[DRBD-user] DRBD serious locking due to TOE

Fri Dec 14 11:17:34 CET 2007

Dear DRBD,

I have a repeatable problem with DRBD 8.2.1 where it locks up, and the 
replication ability falls by several orders of magnitude.  This is the 
same as the problem reported by Ben Lavender on 2007-08-29.

Ben identified the problem as due to the TOE protocol on his DELL 
network card.  Our HP network cards (NetXtreme II BCM5708 1000Base-SX) 
use the same Broadcom chipset, but unlike the DELL card, the HP card 
provides no mechanism to disable TOE.  Or at least no published 
mechanism in the BIOS or available to Linux, and no jumpers on the PCB.

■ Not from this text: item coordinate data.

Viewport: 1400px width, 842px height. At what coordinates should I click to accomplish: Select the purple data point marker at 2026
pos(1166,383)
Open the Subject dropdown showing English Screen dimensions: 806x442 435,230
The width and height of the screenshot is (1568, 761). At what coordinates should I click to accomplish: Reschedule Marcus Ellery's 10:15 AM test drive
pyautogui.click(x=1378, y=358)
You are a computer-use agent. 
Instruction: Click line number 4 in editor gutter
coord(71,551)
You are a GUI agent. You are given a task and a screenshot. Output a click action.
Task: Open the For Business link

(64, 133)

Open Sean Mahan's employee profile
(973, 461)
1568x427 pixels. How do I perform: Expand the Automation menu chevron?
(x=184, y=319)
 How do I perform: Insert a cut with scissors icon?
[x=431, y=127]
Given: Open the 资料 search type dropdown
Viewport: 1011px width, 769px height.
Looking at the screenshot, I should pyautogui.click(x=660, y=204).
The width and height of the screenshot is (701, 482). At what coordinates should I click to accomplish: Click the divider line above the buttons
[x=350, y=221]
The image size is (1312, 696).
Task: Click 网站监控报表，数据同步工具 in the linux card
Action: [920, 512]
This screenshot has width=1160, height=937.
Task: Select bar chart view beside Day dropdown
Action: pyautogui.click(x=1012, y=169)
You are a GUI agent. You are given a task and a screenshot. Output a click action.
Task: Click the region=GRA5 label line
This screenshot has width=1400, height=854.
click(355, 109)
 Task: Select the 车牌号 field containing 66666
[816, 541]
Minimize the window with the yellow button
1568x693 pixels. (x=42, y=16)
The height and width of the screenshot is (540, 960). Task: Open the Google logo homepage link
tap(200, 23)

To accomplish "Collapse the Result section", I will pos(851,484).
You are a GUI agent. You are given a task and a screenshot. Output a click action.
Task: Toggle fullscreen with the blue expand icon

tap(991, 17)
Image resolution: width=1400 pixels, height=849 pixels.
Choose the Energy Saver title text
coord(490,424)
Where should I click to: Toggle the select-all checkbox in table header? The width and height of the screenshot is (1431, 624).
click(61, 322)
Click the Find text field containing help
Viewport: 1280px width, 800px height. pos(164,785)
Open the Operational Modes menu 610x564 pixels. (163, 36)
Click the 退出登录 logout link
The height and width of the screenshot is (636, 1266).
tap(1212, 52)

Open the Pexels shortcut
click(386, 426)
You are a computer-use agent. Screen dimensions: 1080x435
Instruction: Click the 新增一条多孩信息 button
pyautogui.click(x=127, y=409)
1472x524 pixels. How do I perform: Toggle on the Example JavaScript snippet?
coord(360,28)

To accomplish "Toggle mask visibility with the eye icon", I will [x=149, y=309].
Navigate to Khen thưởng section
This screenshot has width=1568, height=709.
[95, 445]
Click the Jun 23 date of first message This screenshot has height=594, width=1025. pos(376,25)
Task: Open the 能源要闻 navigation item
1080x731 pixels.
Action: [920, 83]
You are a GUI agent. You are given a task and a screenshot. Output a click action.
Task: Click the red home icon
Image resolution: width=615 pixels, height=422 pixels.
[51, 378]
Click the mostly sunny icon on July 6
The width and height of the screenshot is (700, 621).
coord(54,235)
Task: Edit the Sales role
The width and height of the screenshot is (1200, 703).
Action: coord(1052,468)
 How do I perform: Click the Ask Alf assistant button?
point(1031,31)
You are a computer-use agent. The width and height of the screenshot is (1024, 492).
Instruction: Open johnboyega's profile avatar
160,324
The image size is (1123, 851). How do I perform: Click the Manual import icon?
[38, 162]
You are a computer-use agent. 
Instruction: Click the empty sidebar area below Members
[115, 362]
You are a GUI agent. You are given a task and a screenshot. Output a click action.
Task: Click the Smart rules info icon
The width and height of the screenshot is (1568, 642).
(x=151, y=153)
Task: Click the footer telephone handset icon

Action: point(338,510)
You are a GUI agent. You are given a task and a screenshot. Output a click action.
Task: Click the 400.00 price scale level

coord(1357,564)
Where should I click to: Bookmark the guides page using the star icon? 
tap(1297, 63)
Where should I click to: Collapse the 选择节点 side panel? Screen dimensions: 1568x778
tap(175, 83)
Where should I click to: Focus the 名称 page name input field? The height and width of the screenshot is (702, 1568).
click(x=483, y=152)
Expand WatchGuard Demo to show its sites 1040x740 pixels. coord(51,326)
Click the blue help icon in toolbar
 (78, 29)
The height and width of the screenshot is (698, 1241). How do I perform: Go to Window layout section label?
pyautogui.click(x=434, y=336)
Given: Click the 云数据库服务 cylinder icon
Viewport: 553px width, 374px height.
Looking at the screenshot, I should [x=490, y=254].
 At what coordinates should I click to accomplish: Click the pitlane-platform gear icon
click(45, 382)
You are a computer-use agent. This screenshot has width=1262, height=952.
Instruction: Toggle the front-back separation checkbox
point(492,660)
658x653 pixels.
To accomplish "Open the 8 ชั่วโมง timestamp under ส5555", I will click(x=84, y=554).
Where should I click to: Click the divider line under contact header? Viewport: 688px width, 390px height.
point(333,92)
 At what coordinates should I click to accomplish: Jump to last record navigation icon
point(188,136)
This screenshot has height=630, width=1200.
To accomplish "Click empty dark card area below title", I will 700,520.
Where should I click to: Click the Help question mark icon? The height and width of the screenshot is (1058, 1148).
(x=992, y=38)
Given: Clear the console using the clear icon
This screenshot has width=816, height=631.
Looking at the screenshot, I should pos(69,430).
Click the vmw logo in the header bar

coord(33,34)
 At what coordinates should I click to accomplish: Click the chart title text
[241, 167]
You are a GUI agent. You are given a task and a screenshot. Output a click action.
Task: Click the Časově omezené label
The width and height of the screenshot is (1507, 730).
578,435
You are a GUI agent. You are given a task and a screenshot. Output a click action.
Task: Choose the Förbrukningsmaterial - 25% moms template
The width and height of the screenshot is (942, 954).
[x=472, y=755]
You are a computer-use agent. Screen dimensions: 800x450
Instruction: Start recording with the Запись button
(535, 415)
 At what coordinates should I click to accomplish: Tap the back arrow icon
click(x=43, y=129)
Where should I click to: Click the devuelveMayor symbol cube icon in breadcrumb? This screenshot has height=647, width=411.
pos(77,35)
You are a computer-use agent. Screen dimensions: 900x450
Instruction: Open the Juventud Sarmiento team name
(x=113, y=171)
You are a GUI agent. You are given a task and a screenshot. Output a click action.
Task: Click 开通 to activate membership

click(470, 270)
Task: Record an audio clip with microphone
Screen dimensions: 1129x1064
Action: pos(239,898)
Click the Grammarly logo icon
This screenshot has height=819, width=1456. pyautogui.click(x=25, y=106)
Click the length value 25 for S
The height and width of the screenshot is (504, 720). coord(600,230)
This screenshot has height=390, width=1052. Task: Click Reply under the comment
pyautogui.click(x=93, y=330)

The problem occurs under heavy loading.  The NIC's ability to handle TCP 
packets falls to about a tenth of it's normal rate, which is normally 
100MB/sec on our set-up.  Therefore rendering DRBD and our MySql 
database unusable for a few minutes.

I would like to ask if there is anything that can be done in DRBD to get 
round this problem, like for instance using UDP instead of TCP, or some 
bug-fix for TOE which any member may know about?

If this is not the case we will have to replace our NIC's, which is 
really not something we want to do, since all HP NIC's for HP servers 
seem to have the same chipset.

Any advise would be extremely welcome!

Regards,

Ben Clewett.

System details:

SUSE 10.2, Linux 2.6.18.2, 64bit quad-processor, 10GB memory on HP 
Proliant DL380 G5.  Disk IO rate ~ 250 MB/sec, replication on dedicated 
1000baseSX.

version: 8.2.1 (api:86/proto:86-87)
GIT-hash: 318925802fc2638479ad090b73d7af45503dd184 build by 
root at hp-tm-02, 2007-12-10 22:21:14
  0: cs:Connected st:Secondary/Primary ds:UpToDate/UpToDate B r---
     ns:1053120 nr:28862256 dw:28864144 dr:1065701 al:46 bm:392 lo:1 
pe:0 ua:1 ap:0
         resync: used:0/31 hits:65607 misses:217 starving:0 dirty:0 
changed:217
         act_log: used:1/257 hits:427 misses:46 starving:0 dirty:0 
changed:46
  1: cs:Connected st:Primary/Secondary ds:UpToDate/UpToDate B r---
     ns:41783720 nr:1053224 dw:42836948 dr:7104597 al:144980 bm:422 lo:0 
pe:0 ua:0 ap:0
         resync: used:0/31 hits:65595 misses:213 starving:0 dirty:0 
changed:213
         act_log: used:1/257 hits:10300951 misses:145315 starving:0 
dirty:335 changed:144980

global {
     # minor-count 64;
     # dialog-refresh 5; # 5 seconds
     # disable-ip-verification;
     usage-count no;
}

common {

   handlers {
     pri-on-incon-degr "echo o > /proc/sysrq-trigger ; halt -f";
     pri-lost-after-sb "echo o > /proc/sysrq-trigger ; halt -f";
     local-io-error "echo o > /proc/sysrq-trigger ; halt -f";
     outdate-peer "/usr/sbin/drbd-peer-outdater";
   }

   startup {
     # Default is 0, which means unlimited. Unit is seconds.
     # wfc-timeout  0;

     # Wait for connection timeout if this node was a degraded cluster.
     degr-wfc-timeout 120;    # 2 minutes.
   }

   disk {
     on-io-error   detach;
     # fencing resource-only;
   }

   net {
     # this is the size of the tcp socket send buffer
     # increase it _carefully_ if you want to use protocol A over a
     # high latency network with reasonable write throughput.
     # defaults to 2*65535; you might try even 1M, but if your kernel or
     # network driver chokes on that, you have been warned.
     # sndbuf-size 512k;

     # timeout       60;    #  6 seconds  (unit = 0.1 seconds)
     # connect-int   10;    # 10 seconds  (unit = 1 second)
     # ping-int      10;    # 10 seconds  (unit = 1 second)
     # ping-timeout   5;    # 500 ms (unit = 0.1 seconds)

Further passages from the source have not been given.